Ind has a dominion conflict penalty of 2, which means that your dominion score is effectively 2 lower when it comes to rolls against hostile dominions. This makes it a little counterintuitive, but Ind can have a scary strong dominion push. First, if you’re sprouting an above-average number of temples there’s a fair chance that your dominion score has grown by a point or two. Next, there are two important dominion spread mechanics which don’t check your dominion score and thus ignore your conflict penalty. The mechanics of preaching make it generally pretty ineffective for holy 11 and holy 22 priests…but you can probably see where this is going. Having a supply of recruits everywhere holy 33s makes it possible to really drop a dominion hammer down. Having half a dozen powerful priests along with your big armies means you’ll never need to storm an enemy castle under hostile dominion. This really pulls the teeth out of enemy pretenders. Note, preaching is even more effective where you’ve got temples - so play appropriately.

Let’s stack it up though. The other big dominion mechanic that doesn’t care about your dominion level is Heretic. You will note that your bloodhunters (Magog Bitch-Mothers and Canibal Shaman Chiefs) are both Heretics, and Heretic reduces whatever dominion is in their province. Often this is a mildly negative thing as your friendlies are often in your own dominion working against it, but if you’re aware and clever this gives you a pretty solid push and pull by doing your bloodhunting anywhere enemy dominion is creeping in and preaching to where you want to bolster your own. This will make it impossible for enemy dominion to creep into your territory - but let's keep stacking.

The next thing you’ll notice is that those lovely Bitch Mothers are not only Heretics, but they’re also stealthy - and have good mobility. Bitch Mothers are pretty pricey to just send out as scouts, but since you want to have a bunch already anyway they give you a great pivot ability once you get things set up and are ready to fling your weight into a dominion push. Judo style.

Let's paint a picture of how this looks when you stack up all the pieces. You sprout up some temples to get your sacreds swarming and priests building up, and when you’re between fights all those holy 33s preaching gives you a fairly quick ramp-up towards max dominion in your territory. As you start getting your blood economy going, your priests pull double duty by both reducing the bloodhunting unrest and preaching. This both keeps your Heretics from damaging your own dominion much, and is a powerful one-two punch on any hostile dominion in your territory. This should give you a very solid foundation of high-level dominion in all your territory. Now when you see an enemy with a weak dominion (pay attention to anywhere where your dominion is naturally creeping in) switch all those Bitch Mothers into a forward scouting role to further soften up the enemy dominion while your priests meet up with your armies for combat duty. All those flying, raiding angels can plop up more temples if that’s appropriate and any castle you siege very quickly have their dominion switched.

- [SET TASKS]:
1. According to the Ind strategy text, which two bloodhunter units are Heretics?
2. Print the stretch of the Ind strategy text from "The next thing" through "push. Judo style.".
3. Proceed with the Ind strategy text, starting after its last sentence.
The data serve no purpose in this exercise.

- [RAW DATA]:
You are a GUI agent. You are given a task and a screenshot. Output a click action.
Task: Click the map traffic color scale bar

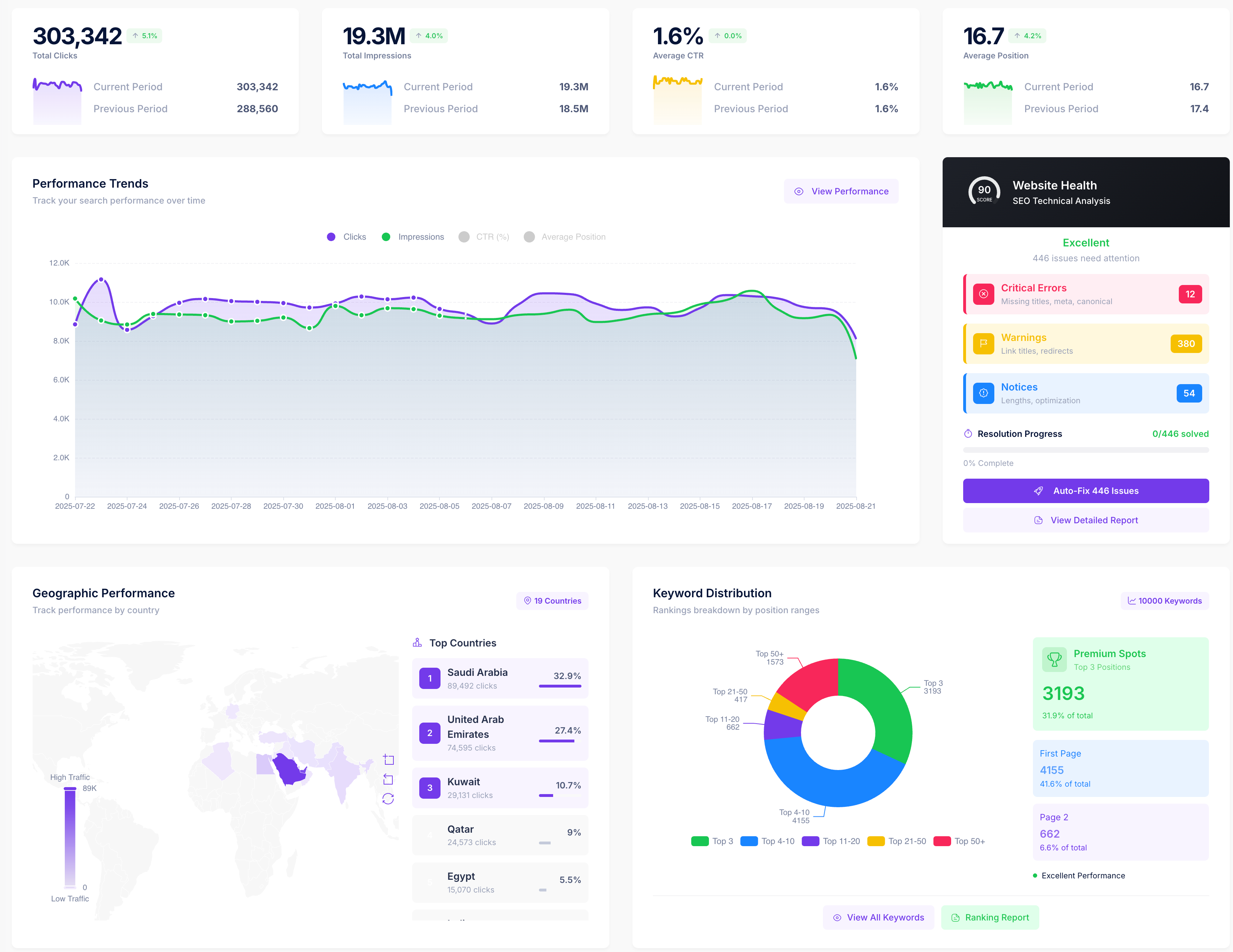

- [RESPONSES FOR EACH TASK]:
1. The Magog Bitch-Mothers and the Canibal Shaman Chiefs.

2.
The next thing you’ll notice is that those lovely Bitch Mothers are not only Heretics, but they’re also stealthy - and have good mobility. Bitch Mothers are pretty pricey to just send out as scouts, but since you want to have a bunch already anyway they give you a great pivot ability once you get things set up and are ready to fling your weight into a dominion push. Judo style.

3.
Going for a straight dominion kill is seldom going to be a way to win a fight, so why all the effort? Well, beyond the big basket of incidental things like morale shifts, scale modification (push that Heat scales heat-3 into Neifel or Caelum!), and the aforementioned pretender neutering, it's also a good time to pay particular attention to globals that benefit from a solid dominion push. Your pretender can likely put up Wrath of God as an excellent option. Depending on what specific build you went with, and what indies/gems you’ve found some other particularly good ones to see if you can swing are Dark Skies, Vengeful Water, or Looming Hell. Any of these globals make it extremely hard for most nations to effectively fight you in your dominion, which is now all up in their grill. There are also some second-tier globals that are worth considering if they’re opportunistic like Gift of Health or Purgatory. Dominion pushes are one of those situation things which you have the tools to take advantage of hardcore if the opportunity comes up, not a primary strategy - so just basically remember that when you have a reason to you can put your dominion up wherever you want it pretty quick.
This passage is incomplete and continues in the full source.